Given problem -
Copy the listing below line for line, without changing anything.

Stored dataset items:
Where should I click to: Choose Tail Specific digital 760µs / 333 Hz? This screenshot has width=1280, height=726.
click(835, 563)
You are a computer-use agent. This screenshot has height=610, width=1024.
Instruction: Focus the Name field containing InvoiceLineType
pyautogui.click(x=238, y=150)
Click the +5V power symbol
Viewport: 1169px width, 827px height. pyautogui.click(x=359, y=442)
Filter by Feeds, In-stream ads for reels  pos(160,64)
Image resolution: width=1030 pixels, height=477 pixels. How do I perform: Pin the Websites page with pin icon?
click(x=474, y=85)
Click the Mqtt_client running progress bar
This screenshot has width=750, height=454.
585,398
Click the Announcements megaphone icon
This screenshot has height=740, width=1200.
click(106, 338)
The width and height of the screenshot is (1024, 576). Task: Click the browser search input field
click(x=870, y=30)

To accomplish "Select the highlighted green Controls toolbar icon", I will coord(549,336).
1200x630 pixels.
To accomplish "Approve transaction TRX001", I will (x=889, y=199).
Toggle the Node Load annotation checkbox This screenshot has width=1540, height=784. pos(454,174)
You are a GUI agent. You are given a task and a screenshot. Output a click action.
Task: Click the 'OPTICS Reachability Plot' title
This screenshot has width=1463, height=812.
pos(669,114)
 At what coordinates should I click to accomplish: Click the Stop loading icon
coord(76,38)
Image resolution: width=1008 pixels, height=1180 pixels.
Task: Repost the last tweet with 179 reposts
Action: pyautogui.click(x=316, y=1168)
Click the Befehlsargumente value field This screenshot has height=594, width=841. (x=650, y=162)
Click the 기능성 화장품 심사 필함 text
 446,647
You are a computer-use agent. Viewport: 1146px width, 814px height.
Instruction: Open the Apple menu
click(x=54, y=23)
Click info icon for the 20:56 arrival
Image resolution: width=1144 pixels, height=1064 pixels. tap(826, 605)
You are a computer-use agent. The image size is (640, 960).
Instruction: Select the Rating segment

Final result -
Where should I click to: Choose Tail Specific digital 760µs / 333 Hz? This screenshot has width=1280, height=726.
click(835, 563)
You are a computer-use agent. This screenshot has height=610, width=1024.
Instruction: Focus the Name field containing InvoiceLineType
pyautogui.click(x=238, y=150)
Click the +5V power symbol
Viewport: 1169px width, 827px height. pyautogui.click(x=359, y=442)
Filter by Feeds, In-stream ads for reels  pos(160,64)
Image resolution: width=1030 pixels, height=477 pixels. How do I perform: Pin the Websites page with pin icon?
click(x=474, y=85)
Click the Mqtt_client running progress bar
This screenshot has width=750, height=454.
585,398
Click the Announcements megaphone icon
This screenshot has height=740, width=1200.
click(106, 338)
The width and height of the screenshot is (1024, 576). Task: Click the browser search input field
click(x=870, y=30)

To accomplish "Select the highlighted green Controls toolbar icon", I will coord(549,336).
1200x630 pixels.
To accomplish "Approve transaction TRX001", I will (x=889, y=199).
Toggle the Node Load annotation checkbox This screenshot has width=1540, height=784. pos(454,174)
You are a GUI agent. You are given a task and a screenshot. Output a click action.
Task: Click the 'OPTICS Reachability Plot' title
This screenshot has width=1463, height=812.
pos(669,114)
 At what coordinates should I click to accomplish: Click the Stop loading icon
coord(76,38)
Image resolution: width=1008 pixels, height=1180 pixels.
Task: Repost the last tweet with 179 reposts
Action: pyautogui.click(x=316, y=1168)
Click the Befehlsargumente value field This screenshot has height=594, width=841. (x=650, y=162)
Click the 기능성 화장품 심사 필함 text
 446,647
You are a computer-use agent. Viewport: 1146px width, 814px height.
Instruction: Open the Apple menu
click(x=54, y=23)
Click info icon for the 20:56 arrival
Image resolution: width=1144 pixels, height=1064 pixels. tap(826, 605)
You are a computer-use agent. The image size is (640, 960).
Instruction: Select the Rating segment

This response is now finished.